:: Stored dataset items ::
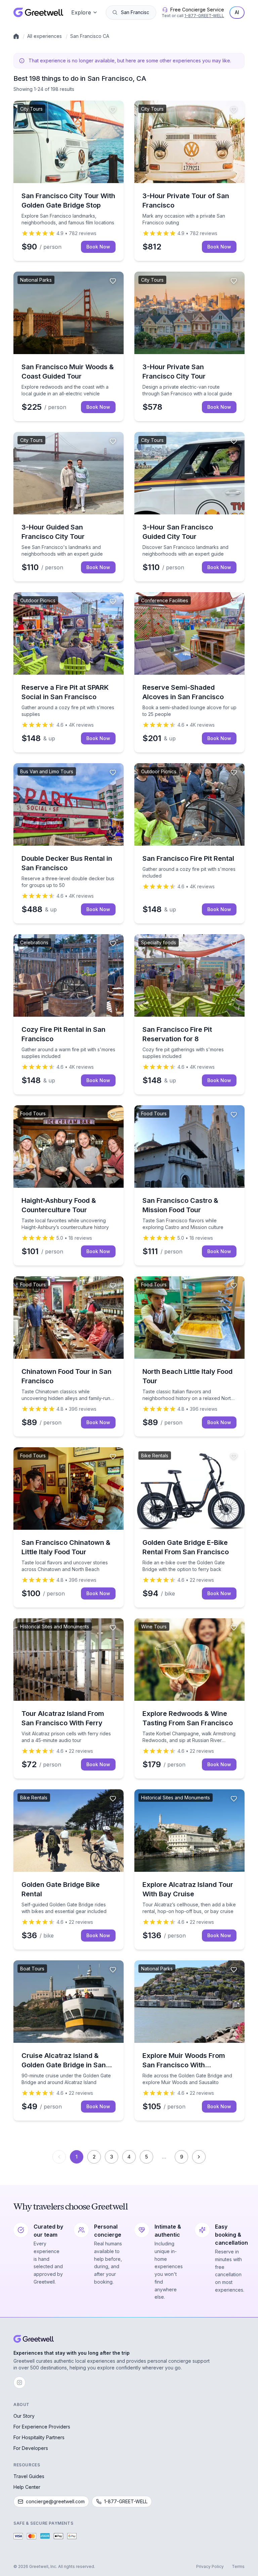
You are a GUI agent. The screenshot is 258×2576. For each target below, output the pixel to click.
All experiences (44, 36)
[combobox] (135, 12)
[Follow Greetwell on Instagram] (19, 2382)
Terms (238, 2566)
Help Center (26, 2487)
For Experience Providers (41, 2426)
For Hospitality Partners (38, 2437)
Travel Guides (28, 2476)
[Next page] (199, 2157)
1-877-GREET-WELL (204, 15)
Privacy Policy (210, 2566)
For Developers (30, 2448)
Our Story (24, 2416)
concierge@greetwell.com (55, 2501)
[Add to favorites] (113, 110)
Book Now (98, 246)
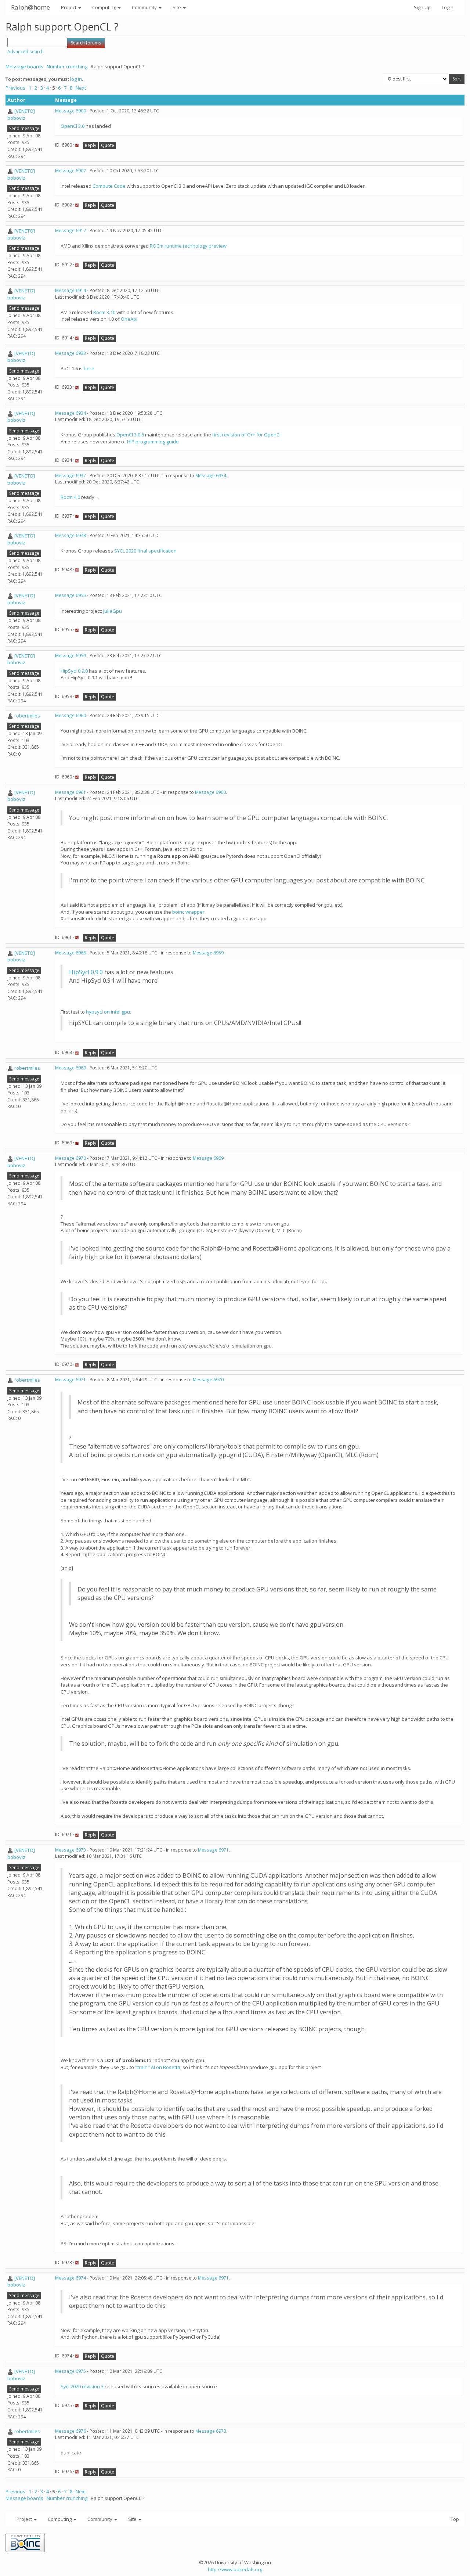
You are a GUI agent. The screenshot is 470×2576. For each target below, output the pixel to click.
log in (76, 79)
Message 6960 (70, 715)
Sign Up (422, 7)
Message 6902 (70, 171)
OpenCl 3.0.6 (130, 434)
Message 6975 (70, 2371)
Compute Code (109, 186)
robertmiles (27, 715)
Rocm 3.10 (104, 312)
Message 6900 (70, 111)
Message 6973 (70, 1850)
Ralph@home (30, 7)
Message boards (24, 66)
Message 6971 (70, 1380)
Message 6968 (70, 953)
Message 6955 (70, 595)
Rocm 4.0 (70, 497)
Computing (104, 7)
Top (455, 2519)
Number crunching (67, 66)
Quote (107, 145)
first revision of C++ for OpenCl (246, 434)
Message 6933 (70, 353)
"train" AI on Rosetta (157, 2067)
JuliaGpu (112, 611)
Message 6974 (70, 2278)
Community (145, 7)
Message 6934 (70, 413)
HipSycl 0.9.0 (74, 671)
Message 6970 (70, 1158)
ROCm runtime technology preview (188, 245)
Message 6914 (70, 290)
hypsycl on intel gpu (108, 1011)
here (89, 368)
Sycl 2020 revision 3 (82, 2386)
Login (447, 7)
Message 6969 (70, 1068)
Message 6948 (70, 535)
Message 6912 (70, 230)
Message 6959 (70, 655)
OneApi (129, 319)
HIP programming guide (153, 441)
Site (177, 7)
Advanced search (25, 51)
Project (69, 7)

:: Exercise brief ::
In the records above, find the line with "Message 6934 (70, 413)"; write out exactly that line and each one after it, stopping after the line with "OneApi (129, 319)".

:: Result below ::
Message 6934 (70, 413)
HipSycl 0.9.0 (74, 671)
Message 6970 (70, 1158)
ROCm runtime technology preview (188, 245)
Message 6914 (70, 290)
hypsycl on intel gpu (108, 1011)
here (89, 368)
Sycl 2020 revision 3 (82, 2386)
Login (447, 7)
Message 6969 (70, 1068)
Message 6948 (70, 535)
Message 6912 (70, 230)
Message 6959 (70, 655)
OneApi (129, 319)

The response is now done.